An Example: Analyzing a correspondence network

With this basic overview of R out of the way, let’s move on to an example of an actual analysis of historical data to see what analysis and visualization in R looks like in practice. The data and an R script with all of the code can be found on my GitHub page, if you would like to run the code yourself.

Before doing anything with the data, it is necessary to set up our environment in R. This means loading the packages that we will be using with the library() command. To begin we only need to load the tidyverse package, which includes the individual packages that I will use for the analysis.

Once this is done, it is possible to use the functions from the tidyverse packages, beginning with reading our data into R with the read_csv() function. The code below takes a csv file from a location on my computer and loads it into R as a data frame, while saving the object under the name letters.13 The code can be read as “create a data frame object called letters from the csv file named correspondence-data-1585.csv.”

letters <- read_csv("data/correspondence-data-1585.csv")

Even before anything has been done to manipulate the data, we are already in a better position than if we kept the data in Excel. Having loaded the data, all further manipulations will be done on the object letters, and no changes will be made to the correspondence-data-1585.csv file. In other words, there is no way to tamper with the database that may have taken hours (or more) to meticulously produce.

Let’s start by taking a look at the data itself by printing out a subset of the data to the console, which can be done by typing the name of the object into the console.14

letters
#> # A tibble: 114 × 4
#>    writer                  source  destination date      
#>    <chr>                   <chr>   <chr>       <date>    
#>  1 Meulen, Andries van der Antwerp Delft       1585-01-03
#>  2 Meulen, Andries van der Antwerp Haarlem     1585-01-09
#>  3 Meulen, Andries van der Antwerp Haarlem     1585-01-11
#>  4 Meulen, Andries van der Antwerp Delft       1585-01-12
#>  5 Meulen, Andries van der Antwerp Haarlem     1585-01-12
#>  6 Meulen, Andries van der Antwerp Delft       1585-01-17
#>  7 Meulen, Andries van der Antwerp Delft       1585-01-22
#>  8 Meulen, Andries van der Antwerp Delft       1585-01-23
#>  9 Della Faille, Marten    Antwerp Haarlem     1585-01-24
#> 10 Meulen, Andries van der Antwerp Delft       1585-01-28
#> # … with 104 more rows

This tells us that letters is a tibble, which is a special kind of data frame meant to work well in the tidyverse. Though not necessarily aesthetically pleasing, the basic shape of a table of data is clear.15 The command printed out the first ten rows, while informing us that the complete data set contains 114 rows. Each letter has four pieces of information or variables: the writer of the letter, the place from which it was sent, the place to which it was sent, and the date sent. Below the column headings of writer, source, destination, and date we are informed of the type of data for each variable.
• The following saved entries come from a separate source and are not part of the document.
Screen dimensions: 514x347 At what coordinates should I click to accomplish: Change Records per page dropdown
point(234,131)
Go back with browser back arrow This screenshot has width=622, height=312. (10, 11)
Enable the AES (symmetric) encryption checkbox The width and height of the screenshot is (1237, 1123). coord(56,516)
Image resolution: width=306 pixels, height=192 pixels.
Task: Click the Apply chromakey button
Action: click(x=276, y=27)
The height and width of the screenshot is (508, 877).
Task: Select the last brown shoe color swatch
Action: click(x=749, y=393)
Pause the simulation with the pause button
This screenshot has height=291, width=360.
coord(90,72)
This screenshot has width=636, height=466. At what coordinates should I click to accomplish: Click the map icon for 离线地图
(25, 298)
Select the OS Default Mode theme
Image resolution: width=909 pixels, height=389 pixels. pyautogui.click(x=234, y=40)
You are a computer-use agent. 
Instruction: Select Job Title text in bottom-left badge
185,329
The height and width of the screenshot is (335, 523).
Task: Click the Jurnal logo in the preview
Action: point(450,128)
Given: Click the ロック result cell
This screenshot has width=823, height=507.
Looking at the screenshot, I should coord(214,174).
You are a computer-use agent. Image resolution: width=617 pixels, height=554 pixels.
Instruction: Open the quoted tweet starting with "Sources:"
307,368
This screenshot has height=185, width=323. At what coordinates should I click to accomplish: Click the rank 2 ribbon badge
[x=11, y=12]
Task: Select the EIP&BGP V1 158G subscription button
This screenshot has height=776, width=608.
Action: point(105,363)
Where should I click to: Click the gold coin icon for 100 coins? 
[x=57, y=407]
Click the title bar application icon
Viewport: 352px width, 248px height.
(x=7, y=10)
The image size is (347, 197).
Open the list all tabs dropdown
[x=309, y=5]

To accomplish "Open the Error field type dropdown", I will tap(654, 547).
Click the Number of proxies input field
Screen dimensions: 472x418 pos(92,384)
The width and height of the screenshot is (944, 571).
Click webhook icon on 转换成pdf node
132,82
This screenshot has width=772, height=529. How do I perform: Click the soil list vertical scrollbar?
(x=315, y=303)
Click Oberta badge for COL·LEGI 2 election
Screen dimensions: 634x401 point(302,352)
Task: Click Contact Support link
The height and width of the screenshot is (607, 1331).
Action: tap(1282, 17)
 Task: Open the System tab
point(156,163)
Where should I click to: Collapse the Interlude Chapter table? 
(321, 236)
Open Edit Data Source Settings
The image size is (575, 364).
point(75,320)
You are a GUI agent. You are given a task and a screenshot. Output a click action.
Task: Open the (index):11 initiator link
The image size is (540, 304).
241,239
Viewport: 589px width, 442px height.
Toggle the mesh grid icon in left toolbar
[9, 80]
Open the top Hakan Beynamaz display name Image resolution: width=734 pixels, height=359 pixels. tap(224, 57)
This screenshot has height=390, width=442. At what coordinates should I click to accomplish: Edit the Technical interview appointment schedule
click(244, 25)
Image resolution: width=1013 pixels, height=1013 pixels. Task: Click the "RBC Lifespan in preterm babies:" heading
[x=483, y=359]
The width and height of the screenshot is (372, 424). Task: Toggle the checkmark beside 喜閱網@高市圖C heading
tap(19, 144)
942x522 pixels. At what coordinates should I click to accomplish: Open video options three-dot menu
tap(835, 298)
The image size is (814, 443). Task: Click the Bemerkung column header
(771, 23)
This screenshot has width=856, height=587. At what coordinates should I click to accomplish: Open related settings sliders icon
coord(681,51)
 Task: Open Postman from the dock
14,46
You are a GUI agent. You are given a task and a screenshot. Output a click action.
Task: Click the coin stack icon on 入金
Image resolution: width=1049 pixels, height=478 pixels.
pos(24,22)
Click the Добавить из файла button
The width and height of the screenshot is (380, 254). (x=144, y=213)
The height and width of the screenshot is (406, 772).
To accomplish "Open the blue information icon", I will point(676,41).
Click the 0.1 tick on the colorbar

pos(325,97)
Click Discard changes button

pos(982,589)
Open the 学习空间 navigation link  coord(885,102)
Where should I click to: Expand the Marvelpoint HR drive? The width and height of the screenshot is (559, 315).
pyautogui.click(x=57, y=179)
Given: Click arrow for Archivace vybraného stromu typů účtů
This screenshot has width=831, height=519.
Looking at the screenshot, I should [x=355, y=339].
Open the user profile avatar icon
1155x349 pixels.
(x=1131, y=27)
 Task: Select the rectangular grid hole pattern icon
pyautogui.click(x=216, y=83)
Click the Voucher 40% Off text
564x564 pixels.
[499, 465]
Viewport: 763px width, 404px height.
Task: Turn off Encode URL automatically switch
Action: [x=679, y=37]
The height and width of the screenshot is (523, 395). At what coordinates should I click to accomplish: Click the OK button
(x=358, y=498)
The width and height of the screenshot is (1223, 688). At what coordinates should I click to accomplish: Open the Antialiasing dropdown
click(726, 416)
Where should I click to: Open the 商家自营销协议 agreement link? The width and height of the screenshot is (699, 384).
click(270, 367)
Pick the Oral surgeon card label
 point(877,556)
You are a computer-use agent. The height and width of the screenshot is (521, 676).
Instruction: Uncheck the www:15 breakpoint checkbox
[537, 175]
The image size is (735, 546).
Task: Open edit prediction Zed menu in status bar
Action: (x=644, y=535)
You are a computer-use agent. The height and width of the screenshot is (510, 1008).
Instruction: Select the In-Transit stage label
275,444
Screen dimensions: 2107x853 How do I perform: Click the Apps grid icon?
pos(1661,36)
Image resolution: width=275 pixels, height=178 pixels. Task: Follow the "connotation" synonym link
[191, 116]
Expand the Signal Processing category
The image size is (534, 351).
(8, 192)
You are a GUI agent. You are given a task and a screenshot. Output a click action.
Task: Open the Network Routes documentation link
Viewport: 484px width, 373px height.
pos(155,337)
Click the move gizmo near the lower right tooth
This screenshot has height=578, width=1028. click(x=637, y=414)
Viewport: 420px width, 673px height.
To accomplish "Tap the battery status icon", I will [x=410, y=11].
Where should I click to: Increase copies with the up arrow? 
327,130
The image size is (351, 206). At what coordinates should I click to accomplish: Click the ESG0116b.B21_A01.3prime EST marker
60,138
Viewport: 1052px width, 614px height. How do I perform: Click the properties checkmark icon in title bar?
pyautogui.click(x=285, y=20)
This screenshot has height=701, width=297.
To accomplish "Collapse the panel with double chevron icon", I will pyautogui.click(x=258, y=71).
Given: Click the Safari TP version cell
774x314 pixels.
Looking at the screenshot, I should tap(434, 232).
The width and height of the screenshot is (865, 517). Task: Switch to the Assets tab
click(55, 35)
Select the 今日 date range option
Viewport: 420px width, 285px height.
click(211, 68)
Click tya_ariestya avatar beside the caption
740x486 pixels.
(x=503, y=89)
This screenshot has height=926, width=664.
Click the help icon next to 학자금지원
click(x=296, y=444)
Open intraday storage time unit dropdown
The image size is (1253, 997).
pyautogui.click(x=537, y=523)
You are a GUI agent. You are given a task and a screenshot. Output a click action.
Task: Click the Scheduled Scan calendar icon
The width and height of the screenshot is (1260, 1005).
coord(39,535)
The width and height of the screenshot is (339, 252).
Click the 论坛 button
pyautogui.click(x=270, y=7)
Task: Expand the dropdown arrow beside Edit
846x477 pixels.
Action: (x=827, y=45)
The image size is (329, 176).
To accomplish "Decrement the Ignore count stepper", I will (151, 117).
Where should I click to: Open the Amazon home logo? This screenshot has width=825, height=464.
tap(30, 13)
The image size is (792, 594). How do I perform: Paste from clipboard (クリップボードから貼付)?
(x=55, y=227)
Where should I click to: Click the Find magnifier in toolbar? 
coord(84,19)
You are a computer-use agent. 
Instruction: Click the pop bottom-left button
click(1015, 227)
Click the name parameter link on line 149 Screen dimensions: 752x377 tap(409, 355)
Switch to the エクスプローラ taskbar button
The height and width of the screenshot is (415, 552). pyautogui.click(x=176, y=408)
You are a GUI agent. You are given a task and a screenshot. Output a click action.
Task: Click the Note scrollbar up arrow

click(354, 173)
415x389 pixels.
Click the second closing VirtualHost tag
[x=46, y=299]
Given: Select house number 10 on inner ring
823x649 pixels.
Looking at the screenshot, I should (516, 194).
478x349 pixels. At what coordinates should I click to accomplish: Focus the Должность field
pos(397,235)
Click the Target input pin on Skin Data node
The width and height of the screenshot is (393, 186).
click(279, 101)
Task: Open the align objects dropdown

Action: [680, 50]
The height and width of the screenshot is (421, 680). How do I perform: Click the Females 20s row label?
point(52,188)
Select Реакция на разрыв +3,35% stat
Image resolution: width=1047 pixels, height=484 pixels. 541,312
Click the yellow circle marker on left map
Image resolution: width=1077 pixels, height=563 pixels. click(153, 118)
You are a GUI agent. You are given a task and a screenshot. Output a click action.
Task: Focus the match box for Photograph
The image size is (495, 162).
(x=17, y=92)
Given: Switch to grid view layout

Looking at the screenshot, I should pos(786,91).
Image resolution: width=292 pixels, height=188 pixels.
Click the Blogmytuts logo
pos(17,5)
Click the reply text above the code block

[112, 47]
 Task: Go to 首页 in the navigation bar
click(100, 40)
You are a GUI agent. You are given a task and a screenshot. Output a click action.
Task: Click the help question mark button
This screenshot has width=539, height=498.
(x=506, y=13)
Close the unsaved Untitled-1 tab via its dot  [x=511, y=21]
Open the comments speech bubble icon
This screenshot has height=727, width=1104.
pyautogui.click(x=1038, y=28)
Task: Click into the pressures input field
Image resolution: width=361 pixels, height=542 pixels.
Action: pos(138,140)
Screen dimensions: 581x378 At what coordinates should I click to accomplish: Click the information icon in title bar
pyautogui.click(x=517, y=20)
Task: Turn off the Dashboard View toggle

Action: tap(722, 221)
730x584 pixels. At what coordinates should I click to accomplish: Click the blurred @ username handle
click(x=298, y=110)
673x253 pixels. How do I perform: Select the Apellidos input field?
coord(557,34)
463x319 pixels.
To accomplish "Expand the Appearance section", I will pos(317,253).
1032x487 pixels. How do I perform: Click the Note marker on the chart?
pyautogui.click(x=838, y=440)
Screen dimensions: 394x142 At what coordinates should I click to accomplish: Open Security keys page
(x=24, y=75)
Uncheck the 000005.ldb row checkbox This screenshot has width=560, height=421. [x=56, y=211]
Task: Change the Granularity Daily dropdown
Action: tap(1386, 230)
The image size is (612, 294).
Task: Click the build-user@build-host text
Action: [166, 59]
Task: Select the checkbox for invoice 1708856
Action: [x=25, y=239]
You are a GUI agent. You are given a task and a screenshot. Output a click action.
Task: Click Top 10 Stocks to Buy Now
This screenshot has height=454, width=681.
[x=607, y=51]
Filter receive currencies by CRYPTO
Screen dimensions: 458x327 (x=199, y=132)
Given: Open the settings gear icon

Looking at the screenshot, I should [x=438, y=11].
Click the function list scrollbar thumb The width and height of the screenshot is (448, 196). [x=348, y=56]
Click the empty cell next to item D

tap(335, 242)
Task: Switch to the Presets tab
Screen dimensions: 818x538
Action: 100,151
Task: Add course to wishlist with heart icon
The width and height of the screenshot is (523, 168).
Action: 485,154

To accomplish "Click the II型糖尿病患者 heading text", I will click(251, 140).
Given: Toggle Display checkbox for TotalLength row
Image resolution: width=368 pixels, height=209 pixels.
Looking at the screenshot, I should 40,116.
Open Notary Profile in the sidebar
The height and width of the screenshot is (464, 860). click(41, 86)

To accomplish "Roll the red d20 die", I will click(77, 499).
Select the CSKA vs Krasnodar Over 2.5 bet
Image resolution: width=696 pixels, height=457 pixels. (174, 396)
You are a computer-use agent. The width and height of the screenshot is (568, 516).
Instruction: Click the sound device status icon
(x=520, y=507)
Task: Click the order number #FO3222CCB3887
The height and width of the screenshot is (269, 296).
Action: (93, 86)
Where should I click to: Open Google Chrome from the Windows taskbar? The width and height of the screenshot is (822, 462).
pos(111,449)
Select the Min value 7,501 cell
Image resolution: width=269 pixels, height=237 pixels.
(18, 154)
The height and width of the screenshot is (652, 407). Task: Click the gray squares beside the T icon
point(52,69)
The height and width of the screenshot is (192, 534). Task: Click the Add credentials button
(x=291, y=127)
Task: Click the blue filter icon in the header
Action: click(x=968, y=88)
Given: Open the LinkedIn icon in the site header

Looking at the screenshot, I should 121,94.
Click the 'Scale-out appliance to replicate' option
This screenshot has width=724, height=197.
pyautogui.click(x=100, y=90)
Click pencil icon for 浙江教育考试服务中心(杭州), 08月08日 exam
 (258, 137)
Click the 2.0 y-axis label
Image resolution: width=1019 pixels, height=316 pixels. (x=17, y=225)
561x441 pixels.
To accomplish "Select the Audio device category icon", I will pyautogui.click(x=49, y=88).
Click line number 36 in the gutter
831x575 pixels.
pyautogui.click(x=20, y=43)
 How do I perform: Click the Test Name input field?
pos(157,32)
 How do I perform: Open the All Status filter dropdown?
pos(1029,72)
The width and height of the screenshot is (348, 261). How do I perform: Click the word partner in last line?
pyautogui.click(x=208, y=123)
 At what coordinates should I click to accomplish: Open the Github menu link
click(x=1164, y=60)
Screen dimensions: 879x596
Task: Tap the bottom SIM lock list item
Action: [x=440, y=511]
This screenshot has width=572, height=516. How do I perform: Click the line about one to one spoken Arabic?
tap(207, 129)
This shows that the first three columns consist of character strings (chr), meaning that the data is words, while the last column contains dates, which is discussed in greater detail below.

Creating new data frames

Now that we have an idea of the basic structure of the data, it is possible to begin to analyze it. A simple question that is fairly difficult to answer in Excel — at least I do not know how to do it other than by hand — is how many different people wrote letters to Daniel during this period. The below gives a list of the writers of letters. The code is a good demonstration of basic structure of dplyr functions. The function distinct() takes a data frame, followed by the name of the column that I am interested in, returning a new data frame object with one column, which consists of the unique values from the original column.

distinct(letters, writer)
#> # A tibble: 12 × 1
#>    writer                        
#>    <chr>                         
#>  1 Meulen, Andries van der       
#>  2 Della Faille, Marten          
#>  3 Della Faille, Jacques         
#>  4 Staten van Brabant            
#>  5 Della Faille, Joris           
#>  6 Eeckeren, Robert van          
#>  7 Anraet, Thomas                
#>  8 Burgemeesters of Antwerp      
#>  9 Wale, Jan de                  
#> 10 Calvart, Jacques              
#> 11 Janssen van der Meulen, Peeter
#> 12 Noirot, Jacques

Because I did not assign the output a name, the results simply printed to the console. Saving the object requires the use of the assignment operator and choosing a memorable name. With this relatively simple operation I have created my first new data frame, which I can now refer to and further manipulate by calling to writers.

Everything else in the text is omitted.